Suppose we already selected the piles we want to change. How can we find all values x that work? We can take a look at the current bitwise xor of pile sizes. If it’s non-zero, we need to change its least significant 1 into a 0. This implies that any good x must have the corresponding bit set to 1 and all lower bits set to 0.

But now that we know this about x, we can subtract the corresponding power of two from all selected piles and continue with the same thought process: if the xor is still non-zero, we repeat the process with the new least significant bit with value 1 (which must be a higher bit than before). If any pile size becomes negative during the process, a suitable x does not exist, otherwise it will be uniquely determined when the process terminates.


The sequences defined in the problem statement are sometimes known as Ducci sequences.

It is clear that each Ducci sequence must be eventually periodic: each element of each vector is at most equal to the maximum of the initial vector, so there are only finitely many possible vectors and one of them will eventually repeat.

During a contest a stronger property can be discovered: each vector that appears in the period of a Ducci sequence must be a constant multiple of a binary vector. That is, for some k, each element is either k or zero. A full proof of this can be based on the observation that if we have two different non-zero elements in the sequence then after at most n-1 steps its maximum will decrease.
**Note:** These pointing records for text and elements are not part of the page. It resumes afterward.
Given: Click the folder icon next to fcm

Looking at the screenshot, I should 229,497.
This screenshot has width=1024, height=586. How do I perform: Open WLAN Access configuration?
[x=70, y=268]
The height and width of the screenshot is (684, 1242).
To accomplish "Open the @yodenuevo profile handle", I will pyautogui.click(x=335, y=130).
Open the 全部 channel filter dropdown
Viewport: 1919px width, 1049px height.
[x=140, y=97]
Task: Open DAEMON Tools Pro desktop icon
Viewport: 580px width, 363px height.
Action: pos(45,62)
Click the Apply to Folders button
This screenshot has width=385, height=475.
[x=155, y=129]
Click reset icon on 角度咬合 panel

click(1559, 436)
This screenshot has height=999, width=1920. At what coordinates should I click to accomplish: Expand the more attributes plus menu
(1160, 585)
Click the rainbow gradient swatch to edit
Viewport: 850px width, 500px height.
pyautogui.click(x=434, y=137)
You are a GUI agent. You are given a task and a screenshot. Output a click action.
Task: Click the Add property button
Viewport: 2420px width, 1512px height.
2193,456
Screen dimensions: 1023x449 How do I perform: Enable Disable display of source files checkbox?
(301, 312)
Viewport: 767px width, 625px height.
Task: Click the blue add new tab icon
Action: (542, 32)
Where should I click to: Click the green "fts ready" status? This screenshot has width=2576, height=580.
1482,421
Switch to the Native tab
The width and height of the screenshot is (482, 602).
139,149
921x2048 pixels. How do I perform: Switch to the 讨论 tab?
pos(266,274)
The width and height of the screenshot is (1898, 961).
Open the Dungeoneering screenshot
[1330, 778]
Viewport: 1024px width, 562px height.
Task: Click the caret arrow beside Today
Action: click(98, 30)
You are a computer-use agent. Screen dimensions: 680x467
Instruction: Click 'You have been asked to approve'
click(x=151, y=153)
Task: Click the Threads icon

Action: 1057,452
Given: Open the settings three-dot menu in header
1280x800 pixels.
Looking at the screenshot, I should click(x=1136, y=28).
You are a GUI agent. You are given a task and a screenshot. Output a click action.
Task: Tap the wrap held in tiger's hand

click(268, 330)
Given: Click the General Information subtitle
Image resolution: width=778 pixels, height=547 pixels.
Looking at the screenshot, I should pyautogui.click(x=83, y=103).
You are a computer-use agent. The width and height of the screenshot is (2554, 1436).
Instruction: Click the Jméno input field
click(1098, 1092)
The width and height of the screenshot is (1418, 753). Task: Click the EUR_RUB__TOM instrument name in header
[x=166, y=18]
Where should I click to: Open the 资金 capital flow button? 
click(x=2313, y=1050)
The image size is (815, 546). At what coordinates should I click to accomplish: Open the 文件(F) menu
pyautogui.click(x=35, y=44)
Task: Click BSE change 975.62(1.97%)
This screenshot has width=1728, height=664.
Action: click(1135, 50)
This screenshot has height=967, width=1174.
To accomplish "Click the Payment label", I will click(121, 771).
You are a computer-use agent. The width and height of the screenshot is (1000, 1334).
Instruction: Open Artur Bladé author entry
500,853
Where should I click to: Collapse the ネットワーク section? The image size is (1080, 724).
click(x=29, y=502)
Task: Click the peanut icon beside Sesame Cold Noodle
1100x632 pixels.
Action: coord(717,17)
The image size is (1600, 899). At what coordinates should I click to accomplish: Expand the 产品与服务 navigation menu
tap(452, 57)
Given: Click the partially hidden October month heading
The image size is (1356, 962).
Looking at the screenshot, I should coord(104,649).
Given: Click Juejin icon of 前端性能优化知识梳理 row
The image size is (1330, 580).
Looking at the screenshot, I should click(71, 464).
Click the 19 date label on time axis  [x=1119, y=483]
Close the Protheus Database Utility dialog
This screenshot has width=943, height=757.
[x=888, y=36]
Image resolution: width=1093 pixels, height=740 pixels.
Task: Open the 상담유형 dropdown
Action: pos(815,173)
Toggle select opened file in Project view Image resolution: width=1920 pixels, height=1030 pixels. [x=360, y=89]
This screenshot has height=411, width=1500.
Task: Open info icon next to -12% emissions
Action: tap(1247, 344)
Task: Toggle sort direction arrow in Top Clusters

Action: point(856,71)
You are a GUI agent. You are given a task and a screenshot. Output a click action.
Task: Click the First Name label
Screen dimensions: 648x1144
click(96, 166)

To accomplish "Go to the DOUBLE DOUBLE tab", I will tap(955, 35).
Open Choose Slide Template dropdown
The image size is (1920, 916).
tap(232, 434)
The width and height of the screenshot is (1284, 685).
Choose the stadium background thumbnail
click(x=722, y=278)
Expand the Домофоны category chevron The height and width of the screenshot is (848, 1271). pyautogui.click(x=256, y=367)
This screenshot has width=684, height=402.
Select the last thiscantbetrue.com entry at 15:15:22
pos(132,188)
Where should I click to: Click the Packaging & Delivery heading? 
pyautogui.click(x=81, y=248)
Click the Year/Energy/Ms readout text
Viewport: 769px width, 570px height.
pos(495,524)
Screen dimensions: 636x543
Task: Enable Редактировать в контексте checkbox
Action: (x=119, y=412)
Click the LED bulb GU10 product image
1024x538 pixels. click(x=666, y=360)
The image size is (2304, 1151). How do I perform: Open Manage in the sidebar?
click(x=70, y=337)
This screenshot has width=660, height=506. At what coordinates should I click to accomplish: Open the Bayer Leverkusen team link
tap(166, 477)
One such proof (of a more general statement about the sequence) can be found in the paper “On numbers on a circle” by Misiurewicz and Schinzel (1988).

Given this observation, we can now precompute which 0/1 vectors are representatives. Due to the low memory limit we should do this by only using 2^n bits to mark which ones were processed already. But that’s easy: for each vector we can compute the following one in constant time, and we can use an ordinary DFS to find all cycles in the resulting graph.

Conveniently, for each valid n the actual representatives fit into memory, so we can just sort them that way, but even if they didn’t we could simply use another bitset to store them. The final answer is then computed by taking the index and dividing it with the number of representatives: the integer part tells us the constant to use, the remainder the pattern. Don’t forget the special case (n = powers of two) when the only representative is the all-zeros vector.